Thursday, November 05, 2009
It's A Country Not A War
I grew up in a small town not unlike Ft. Hood -- in fact, Ft. Hood was just a few hours away. The year I was born, Ft. Wolters was decommissioned, near the end of the Vietnam War, a war I used to refer to simply as Vietnam until a student corrected me: It's a country, he said, not a war. Point taken. And I worked at the Blade and Wing, a bar that catered primarily to Vietnam Vets. Above the bar, there was an army green jacket that had We Were Winning When I Left embroidered over a map of Vietnam. I didn't make very many cosmos, and I wasn't often in the weeds. And if any of you want, I can still make a very good boilermaker.

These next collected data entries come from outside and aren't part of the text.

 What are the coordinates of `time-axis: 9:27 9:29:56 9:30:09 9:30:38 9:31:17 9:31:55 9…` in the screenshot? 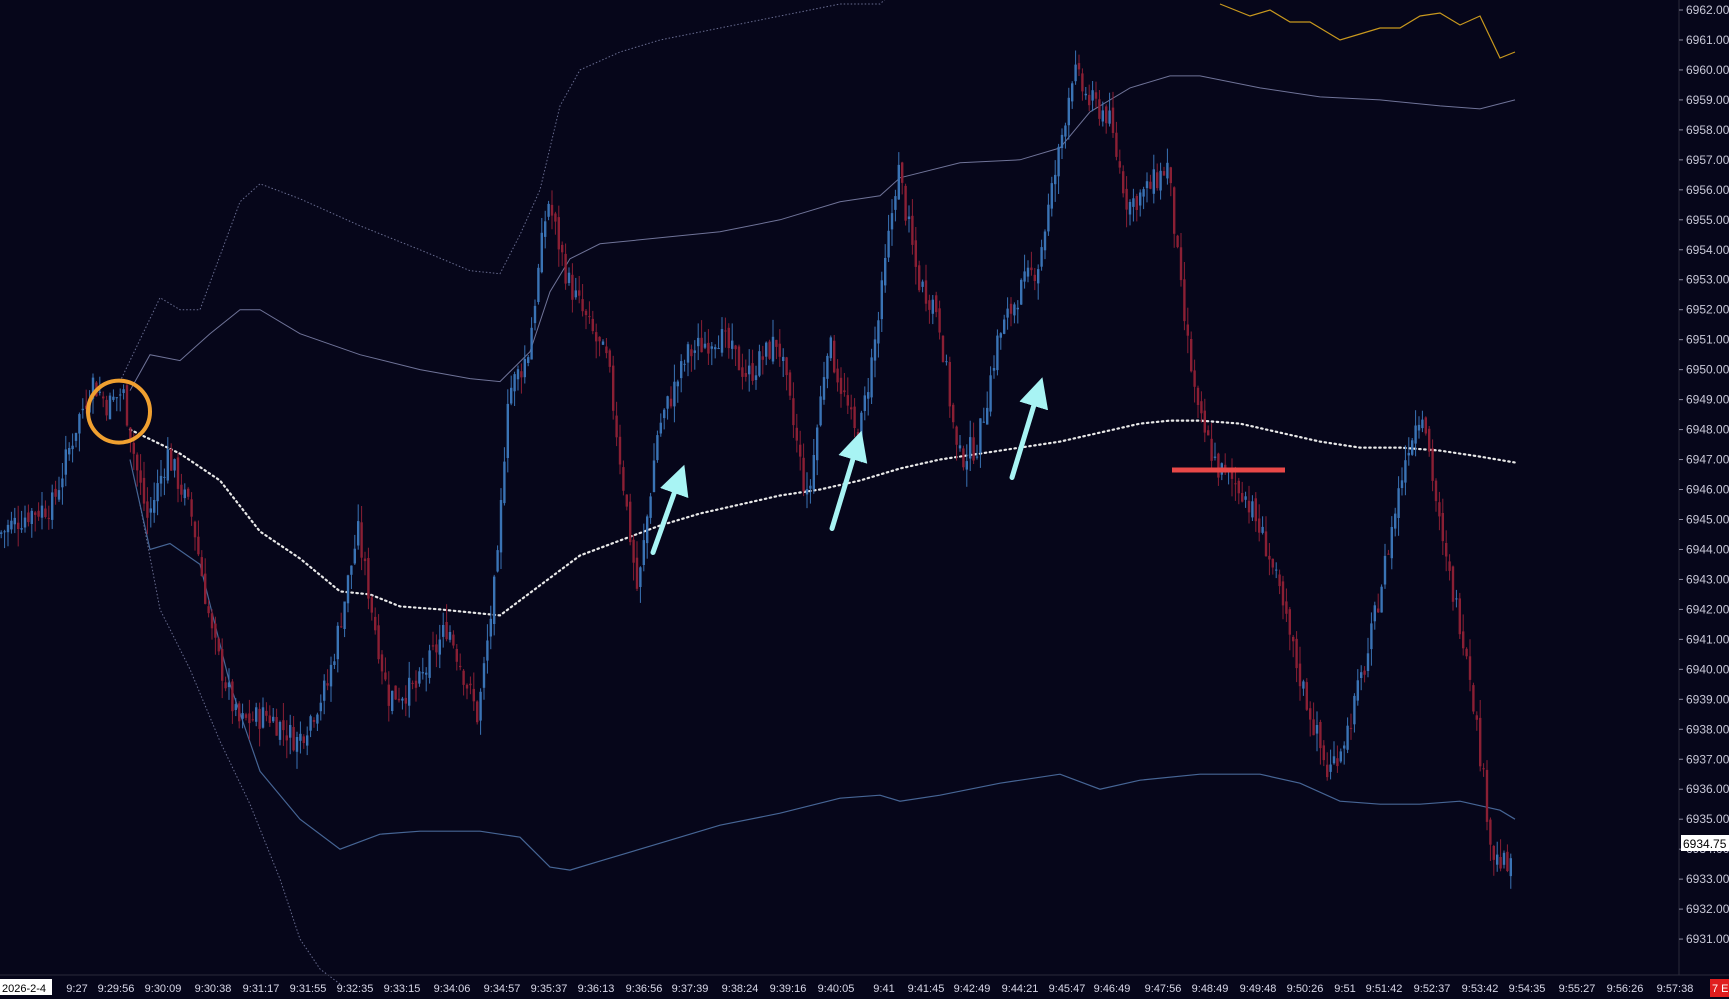 It's located at (864, 984).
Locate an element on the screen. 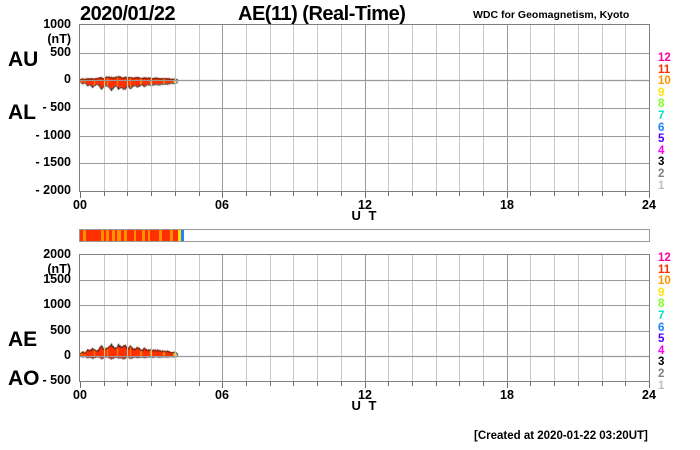 This screenshot has height=450, width=700. y-tick-label: - 2000 is located at coordinates (53, 190).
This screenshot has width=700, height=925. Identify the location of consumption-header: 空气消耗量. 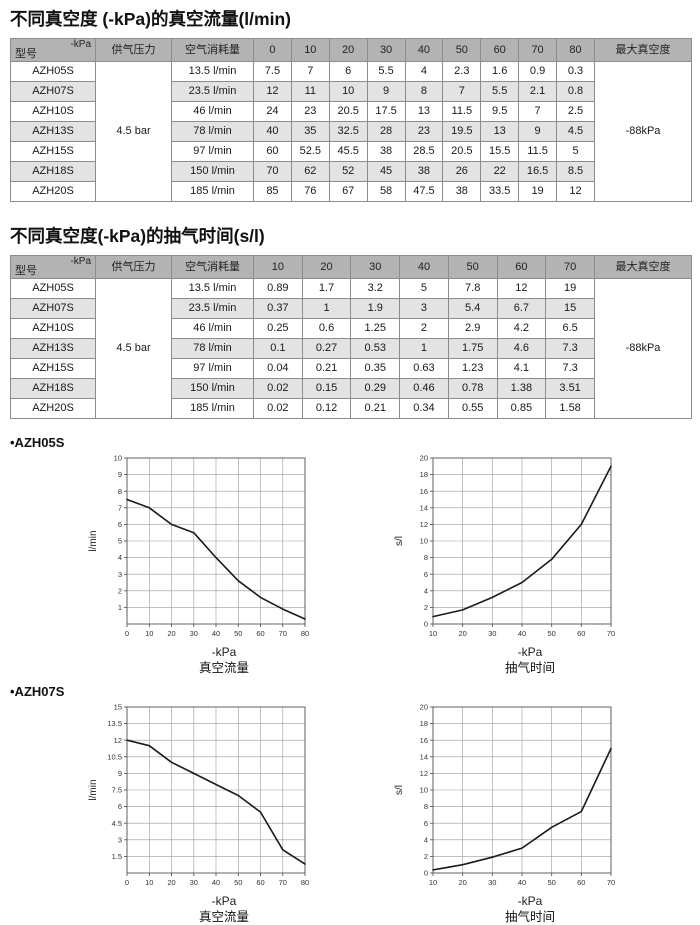
(212, 267).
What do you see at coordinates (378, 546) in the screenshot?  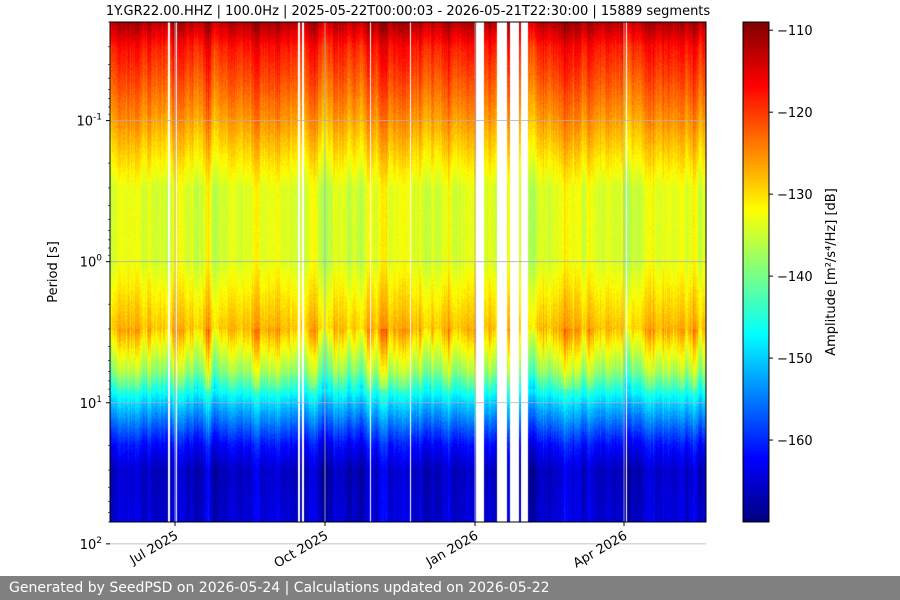 I see `x-axis: Jul 2025 Oct 2025 Jan 2026 Apr 2026` at bounding box center [378, 546].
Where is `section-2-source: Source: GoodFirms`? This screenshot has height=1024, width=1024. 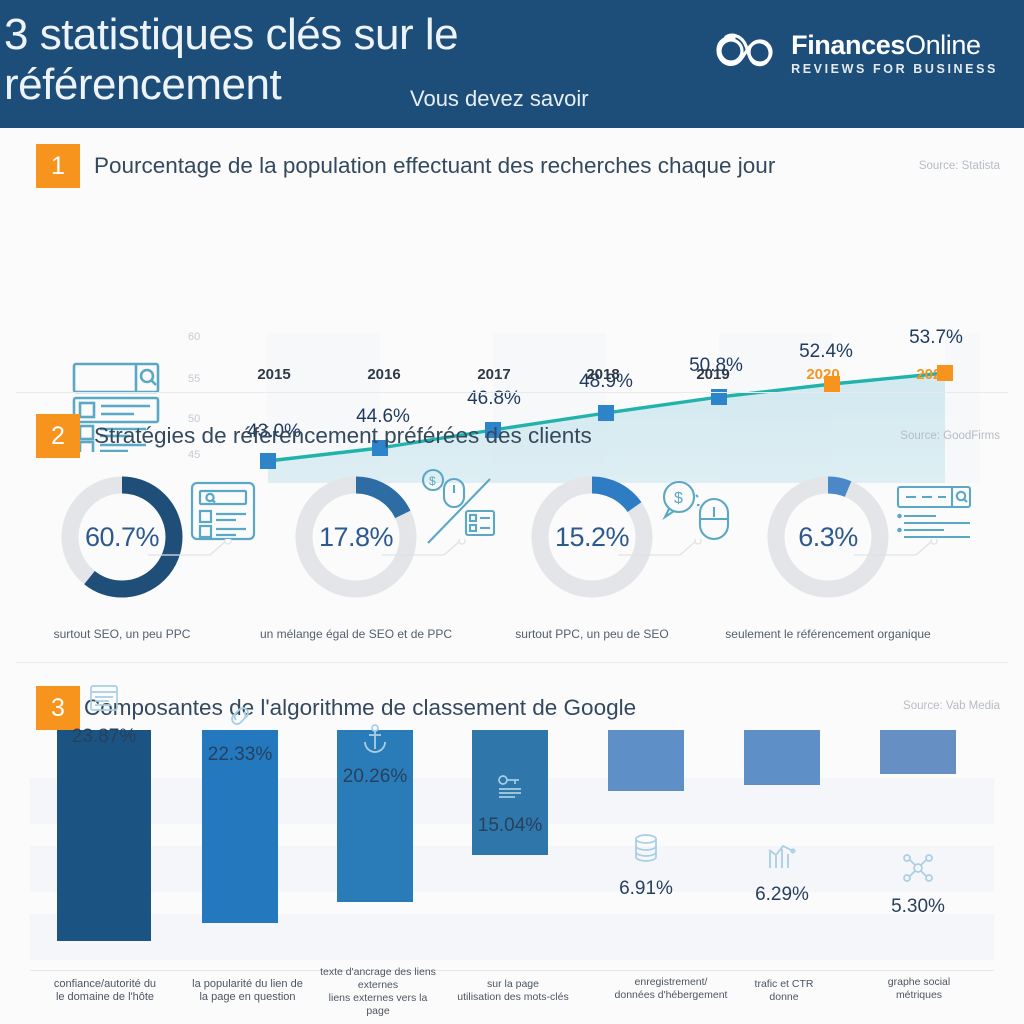
section-2-source: Source: GoodFirms is located at coordinates (950, 436).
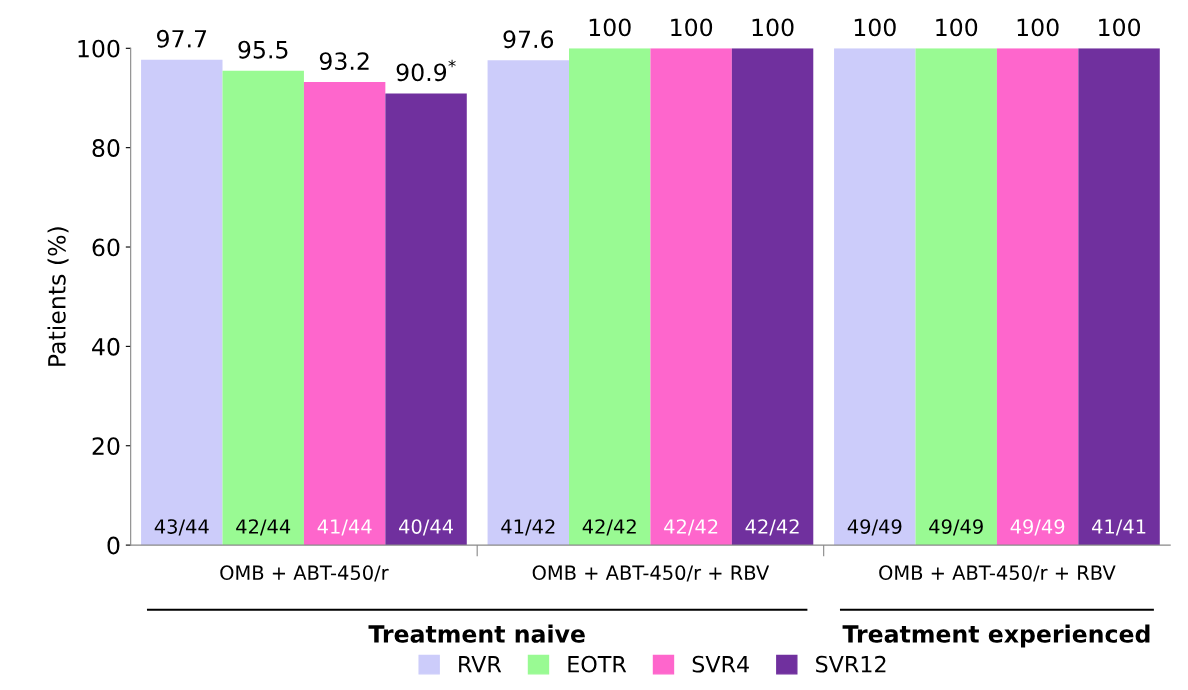 The width and height of the screenshot is (1188, 690). What do you see at coordinates (598, 664) in the screenshot?
I see `legend-label: EOTR` at bounding box center [598, 664].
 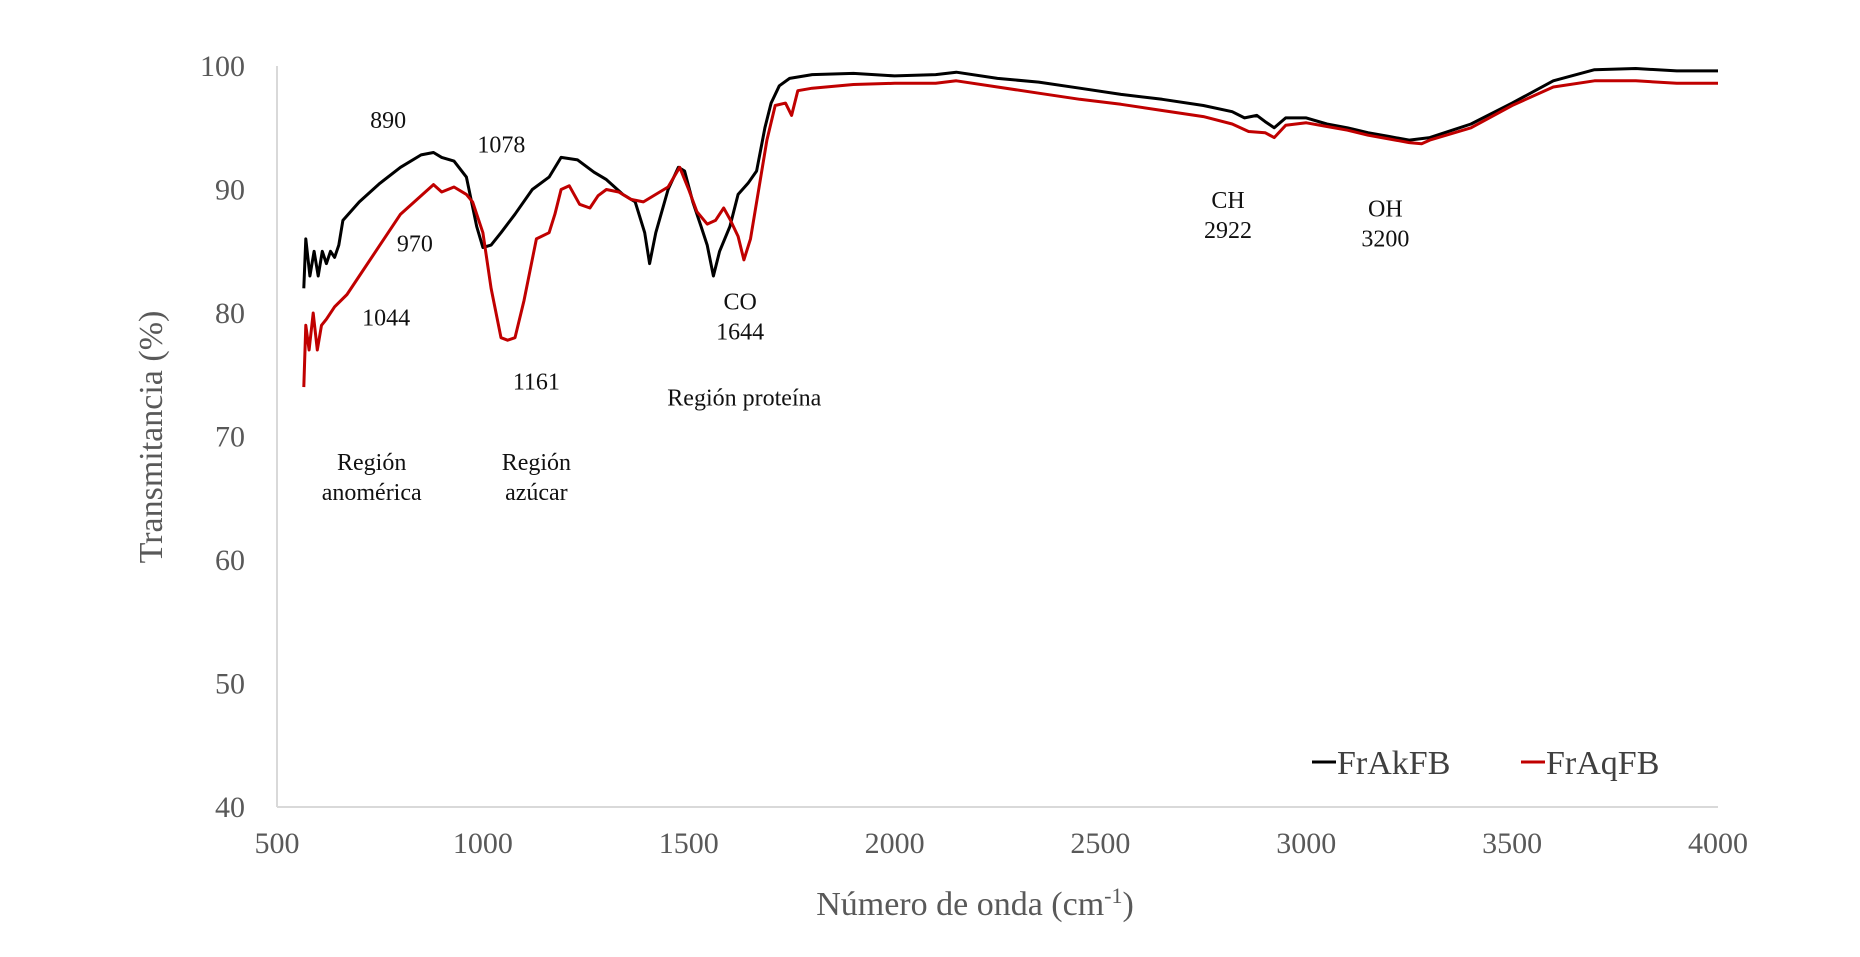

Back then, we referred to post-traumatic stress disorder as "being nervous from the service." When I fell prey to this awful affliction, I only had a passing understanding of what it was in a clinical sense. All I knew was something had gone terribly wrong in my head and my nervous system. I privately referred to it as the land of the fucked. And I knew that some of the vets I served had it too. As everyone is, I'm horrified by the shooting today at Ft. Hood by an army psychiatrist that specialized in trauma and then became the inflicter of it. I used to drive around Killeen every now and then on weekends as a teenager. I can picture the scene all too clearly, the image that will no doubt play over and over for those wounded, for the survivors of those killed.